DefinePK

Abstract

Dear Editor,
More than 25% of the global population suffer from acid-related disorders such as dyspepsia or GERD.[1] Acid-related disorders are frequently treated with proton pump inhibitors (PPIs). PPIs work by irreversibly inhibiting the H+/K+ ATPase enzyme, thereby reducing gastric acid secretion and regulating acid production. Since being brought to the market in 1989, their use has grown significantly globally, and they are currently among the top ten medications prescribed in the US and Pakistan. Six medications in this class—omeprazole, esomeprazole, lansoprazole, dexlansoprazole, pantoprazole, and rabeprazole—had received FDA approval as of 2015.[2] PPI prescriptions typically last four to eight weeks. However, long-term use may be necessary for patients with comorbidities who require multiple medications.
PPI use should be carefully considered, particularly for patients whose treatment may last for many years and in third-world countries where people may use drugs based on word-of-mouth recommendations rather than prescriptions due to financial instability and illiteracy.

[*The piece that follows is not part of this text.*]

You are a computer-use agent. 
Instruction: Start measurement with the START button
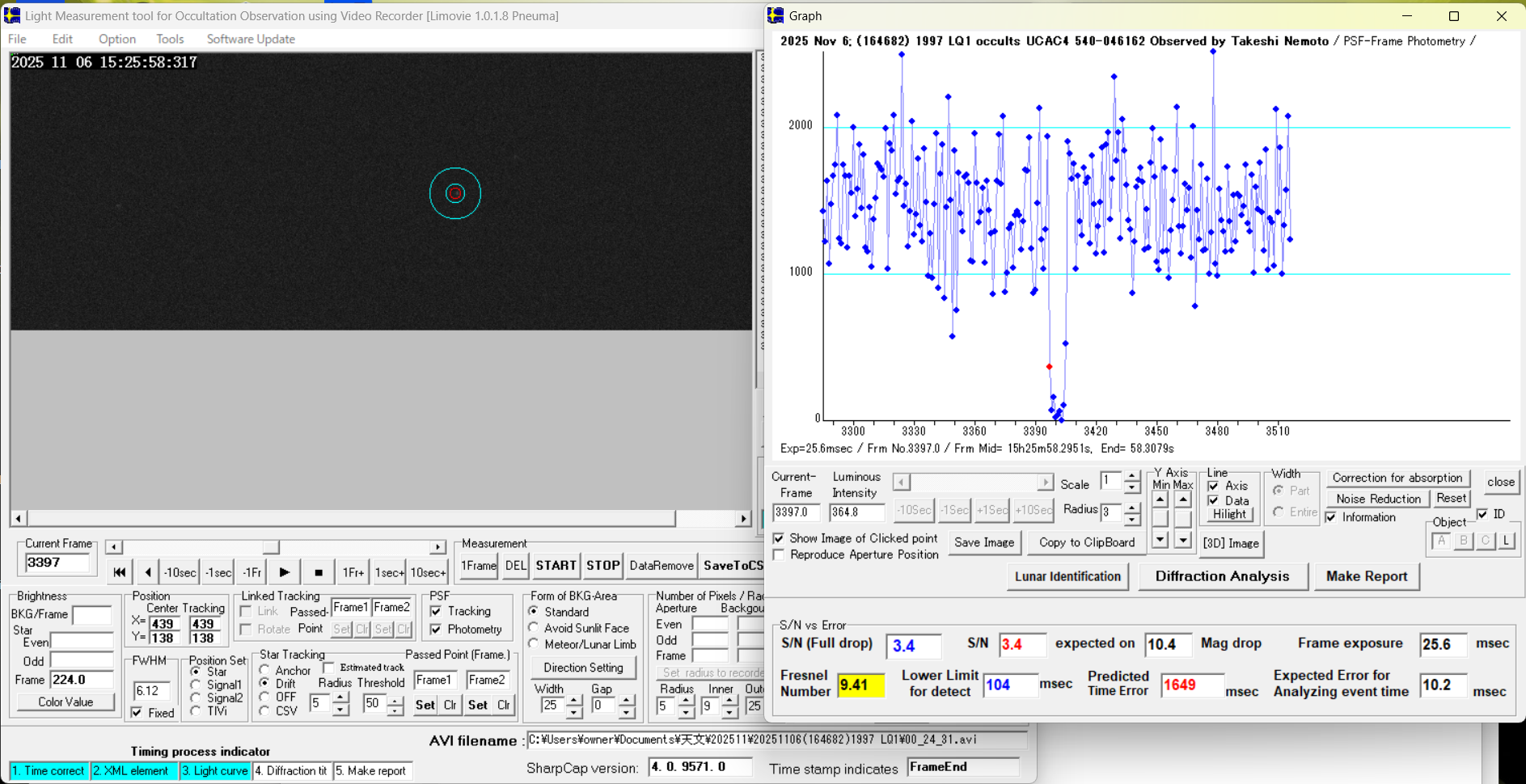point(556,566)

Observational and population-based cohort studies have associated long-term PPI use with an increased risk of pneumonia, major cardiovascular events, dementia, vitamin B12 deficiency, bone fractures, gastric cancer, and kidney injury, among other complications.[1] A possible positive correlation between PPIs and osteoporotic fracture risk, including those of the hip, spine, and wrist, has sparked even more worries.[2]
Prolonged PPI use has been linked to chronic kidney disease (CKD), which impairs vitamin D synthesis, reduces calcium absorption, and subsequently causes hypocalcaemia, increasing the risk of osteoporosis. Additionally, long-term PPI use reduces vitamin B12 absorption, leading to elevated homocysteine levels, which disrupt collagen cross-linking and contribute to osteoporosis. [4]
PPI use has been associated with hyperparathyroidism, vitamin D3 deficiency, hypocalcaemia, hypomagnesemia and a decrease bone mineral density (BMD).  Risk factors for reduced BMD include age over 50, menopause, insufficient sun exposure, concomitant use of two PPIs, and daily intake after meals. [3] Rabeprazole is an exception to these effects; it improves glucocorticoid-induced decreased bone mineral density rather than exacerbating bone disorders. Rabeprazole differs from other PPIs due to its reversible inhibition of H+/K+ ATPase, which may explain its protective effect on bone mineral density. Thus, rabeprazole may be a preferable option for patients at risk of osteoporosis. 5]
In light of the previously mentioned facts, we would like to call attention to Pakistan's population's excessive and unapproved use of PPIs. Therefore, it is important to regulate the use of PPIs and increase public awareness of their negative long-term effects.